Straftaten von einst: Der "Heiland" von 1984 / Sexueller Missbrauch einer Schutzbefohlenen

Rottweil. Zwar gilt die Region um Rottweil bei vielen Zeitgenossen und Einheimischen als ein Paradies. Dass darin aber auch Menschen wohnen und wirken mit all ihren Schwächen, Fehlern und teuflischen Eigenschaften, lässt sich daran erkennen, dass die Staatsanwaltschaft Rottweil keineswegs beschäftigungslos wird.

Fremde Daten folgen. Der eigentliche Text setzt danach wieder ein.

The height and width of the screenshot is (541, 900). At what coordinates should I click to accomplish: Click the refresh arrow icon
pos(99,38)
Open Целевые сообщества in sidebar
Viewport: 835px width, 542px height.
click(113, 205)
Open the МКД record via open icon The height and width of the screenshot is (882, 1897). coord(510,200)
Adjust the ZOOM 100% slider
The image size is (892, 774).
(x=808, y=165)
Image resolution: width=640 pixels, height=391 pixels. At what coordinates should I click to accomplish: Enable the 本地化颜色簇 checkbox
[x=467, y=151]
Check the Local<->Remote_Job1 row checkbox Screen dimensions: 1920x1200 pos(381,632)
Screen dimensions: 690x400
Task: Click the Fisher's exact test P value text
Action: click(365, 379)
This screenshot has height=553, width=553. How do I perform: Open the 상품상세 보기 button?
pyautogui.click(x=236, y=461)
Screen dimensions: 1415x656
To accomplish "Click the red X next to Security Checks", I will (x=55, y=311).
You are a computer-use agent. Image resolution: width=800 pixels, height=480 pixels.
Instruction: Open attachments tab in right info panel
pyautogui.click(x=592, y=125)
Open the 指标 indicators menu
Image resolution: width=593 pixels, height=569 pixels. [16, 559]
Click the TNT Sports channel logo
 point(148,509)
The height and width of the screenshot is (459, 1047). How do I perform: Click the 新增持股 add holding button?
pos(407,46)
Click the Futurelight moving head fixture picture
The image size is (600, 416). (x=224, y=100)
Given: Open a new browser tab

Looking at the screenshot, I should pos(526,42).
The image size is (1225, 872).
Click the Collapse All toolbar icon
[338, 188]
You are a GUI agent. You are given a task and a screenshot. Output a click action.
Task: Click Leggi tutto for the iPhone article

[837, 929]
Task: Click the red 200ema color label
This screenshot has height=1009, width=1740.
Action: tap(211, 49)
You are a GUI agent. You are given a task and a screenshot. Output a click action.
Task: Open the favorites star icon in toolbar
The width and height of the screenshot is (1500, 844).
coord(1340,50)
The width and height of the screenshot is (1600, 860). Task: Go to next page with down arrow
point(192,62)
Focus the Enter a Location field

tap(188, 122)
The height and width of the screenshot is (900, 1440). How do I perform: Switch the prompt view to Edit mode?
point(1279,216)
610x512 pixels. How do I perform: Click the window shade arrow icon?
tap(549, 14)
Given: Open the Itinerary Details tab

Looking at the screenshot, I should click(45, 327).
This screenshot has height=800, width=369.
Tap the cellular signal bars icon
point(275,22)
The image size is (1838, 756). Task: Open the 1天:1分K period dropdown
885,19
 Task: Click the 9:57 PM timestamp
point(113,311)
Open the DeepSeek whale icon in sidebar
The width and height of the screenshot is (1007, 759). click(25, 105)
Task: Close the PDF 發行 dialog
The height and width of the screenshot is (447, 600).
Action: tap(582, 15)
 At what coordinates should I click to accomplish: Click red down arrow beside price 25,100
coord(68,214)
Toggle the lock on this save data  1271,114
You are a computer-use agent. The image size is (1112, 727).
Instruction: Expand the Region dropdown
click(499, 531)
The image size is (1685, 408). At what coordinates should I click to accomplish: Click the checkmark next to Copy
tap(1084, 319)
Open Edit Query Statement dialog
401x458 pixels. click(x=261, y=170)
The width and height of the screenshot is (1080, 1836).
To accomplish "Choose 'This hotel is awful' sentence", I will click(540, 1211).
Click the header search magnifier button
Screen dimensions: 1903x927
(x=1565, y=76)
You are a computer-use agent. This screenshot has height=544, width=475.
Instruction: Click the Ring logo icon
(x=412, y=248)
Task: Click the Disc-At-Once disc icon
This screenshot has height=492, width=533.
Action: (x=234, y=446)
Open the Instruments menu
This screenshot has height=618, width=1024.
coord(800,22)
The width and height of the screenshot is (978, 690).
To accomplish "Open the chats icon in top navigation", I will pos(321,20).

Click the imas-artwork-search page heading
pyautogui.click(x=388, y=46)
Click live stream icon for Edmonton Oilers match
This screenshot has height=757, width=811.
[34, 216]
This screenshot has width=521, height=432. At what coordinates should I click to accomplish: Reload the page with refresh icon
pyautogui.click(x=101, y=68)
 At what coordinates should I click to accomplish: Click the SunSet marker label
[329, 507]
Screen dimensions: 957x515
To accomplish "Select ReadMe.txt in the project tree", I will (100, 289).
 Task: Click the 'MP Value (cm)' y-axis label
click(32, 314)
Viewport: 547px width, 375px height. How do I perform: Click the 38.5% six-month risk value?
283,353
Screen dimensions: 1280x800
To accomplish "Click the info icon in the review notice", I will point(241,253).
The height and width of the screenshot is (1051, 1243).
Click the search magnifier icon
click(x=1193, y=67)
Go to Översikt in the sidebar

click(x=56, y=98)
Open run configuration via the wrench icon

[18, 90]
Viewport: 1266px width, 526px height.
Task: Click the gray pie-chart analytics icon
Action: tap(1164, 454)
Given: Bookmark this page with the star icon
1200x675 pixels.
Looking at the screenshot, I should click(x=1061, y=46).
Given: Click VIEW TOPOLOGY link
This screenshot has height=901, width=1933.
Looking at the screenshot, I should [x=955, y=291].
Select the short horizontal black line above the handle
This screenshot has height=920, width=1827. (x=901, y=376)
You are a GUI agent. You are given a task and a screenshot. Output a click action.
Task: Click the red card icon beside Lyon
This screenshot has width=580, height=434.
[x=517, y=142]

Seit der Wiederaufnahme des Rechtsstaats nach 1945 gibt es einige Fälle, die es der Behörde wert waren, dokumentiert zu werden. Einer ist der "Heiland". Dahinter verbirgt sich – gelinde gesagt – Unappetitliches, das sich Anfang bis Mitte der 80er-Jahre zugetragen hatte: ein katholischer Pfarrer, der am 29. Januar 1985 beim Landgericht Rottweil angeklagt und am 6. Mai wegen sexuellen Missbrauchs einer Schutzbefohlenen zu acht Monaten Freiheitsstrafe auf Bewährung verurteilt wurde.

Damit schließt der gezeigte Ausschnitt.